Assignment -
Continue the following passage on Palm Pilots and other personal digital assistants from the point at which it stops.

Excerpt provided -
I had a Palm personal digital assistant (PDA) back in the day. I thought that I was quite state-of-the-art at the time. I still have the PDA in the back of my desk drawer. Oddly enough, I think it was my experience with PDAs that made me somewhat gun-shy about getting a smart-phone. My 10-year old son received a smartphone for Christmas. I guess it's time for me to let go of my PDA memories and move into the 2010s!
Do you remember Palm Pilots and other PDA devices?
What they were: The handy-dandy, pocketable gadgets that started as organizers in the early 1990s and blossomed into full-blown computing devices, from the pioneering Apple Newton and Casio Zoomer to the enduringly popular Palm PalmPilot and Compaq iPaq lines.
What happened: By 2005 or so, stand-alone PDAs were rendered almost entirely superfluous by their close cousins known as smartphones, which started out big and clunky but eventually did everything a PDA did, and a lot more. Despite occasional attempts to reinvent the PDA -- such as Palm’s ill-fated LifeDrive -- almost nobody chose to purchase and carry a phone and a PDA.

Supplied data -
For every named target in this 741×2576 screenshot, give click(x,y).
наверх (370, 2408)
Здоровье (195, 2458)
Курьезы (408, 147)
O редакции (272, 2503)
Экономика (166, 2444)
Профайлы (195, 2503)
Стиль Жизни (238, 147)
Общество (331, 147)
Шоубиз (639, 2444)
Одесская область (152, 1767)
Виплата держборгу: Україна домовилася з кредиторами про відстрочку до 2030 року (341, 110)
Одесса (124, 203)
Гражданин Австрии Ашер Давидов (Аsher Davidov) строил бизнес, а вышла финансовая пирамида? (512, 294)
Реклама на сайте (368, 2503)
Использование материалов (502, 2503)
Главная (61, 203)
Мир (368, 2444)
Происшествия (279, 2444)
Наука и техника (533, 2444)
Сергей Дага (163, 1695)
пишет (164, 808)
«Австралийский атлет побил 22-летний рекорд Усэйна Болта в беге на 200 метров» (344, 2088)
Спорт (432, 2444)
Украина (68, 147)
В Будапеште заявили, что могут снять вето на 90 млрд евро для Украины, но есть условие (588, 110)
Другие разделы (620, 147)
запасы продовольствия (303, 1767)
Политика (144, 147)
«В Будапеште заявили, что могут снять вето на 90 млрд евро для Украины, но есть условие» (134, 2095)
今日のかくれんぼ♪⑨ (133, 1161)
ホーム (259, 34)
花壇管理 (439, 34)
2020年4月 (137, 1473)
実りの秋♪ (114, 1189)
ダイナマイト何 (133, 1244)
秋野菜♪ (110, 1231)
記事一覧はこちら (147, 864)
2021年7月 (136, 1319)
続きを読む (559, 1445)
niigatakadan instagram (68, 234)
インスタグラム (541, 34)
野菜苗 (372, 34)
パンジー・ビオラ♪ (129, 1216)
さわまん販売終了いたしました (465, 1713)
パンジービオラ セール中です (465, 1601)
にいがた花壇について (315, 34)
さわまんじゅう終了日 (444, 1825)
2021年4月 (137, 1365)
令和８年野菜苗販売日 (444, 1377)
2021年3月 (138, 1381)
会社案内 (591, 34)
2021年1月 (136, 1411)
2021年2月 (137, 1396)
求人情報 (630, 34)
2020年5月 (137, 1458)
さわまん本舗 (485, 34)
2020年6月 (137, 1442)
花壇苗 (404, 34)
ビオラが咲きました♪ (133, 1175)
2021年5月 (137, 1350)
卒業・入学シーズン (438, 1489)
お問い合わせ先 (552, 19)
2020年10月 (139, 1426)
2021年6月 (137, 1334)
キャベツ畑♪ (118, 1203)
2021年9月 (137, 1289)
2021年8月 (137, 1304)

Output -
Current whereabouts: I’m not sure when any manufacturer last released a new PDA, unless you want to count the iPod Touch as one. (And come to think of it, I can’t think of a strong argument against calling it a PDA.) HP, which acquired the iPaq line when it bought Compaq, still sells four aging PDAs under the name. Palm, meanwhile, maintains an eerie ghost town of a handheld store, which still lists three models but says they’re all sold out. Amazon still has Palm PDAs in stock, though, so they’re not quite dead. Yet.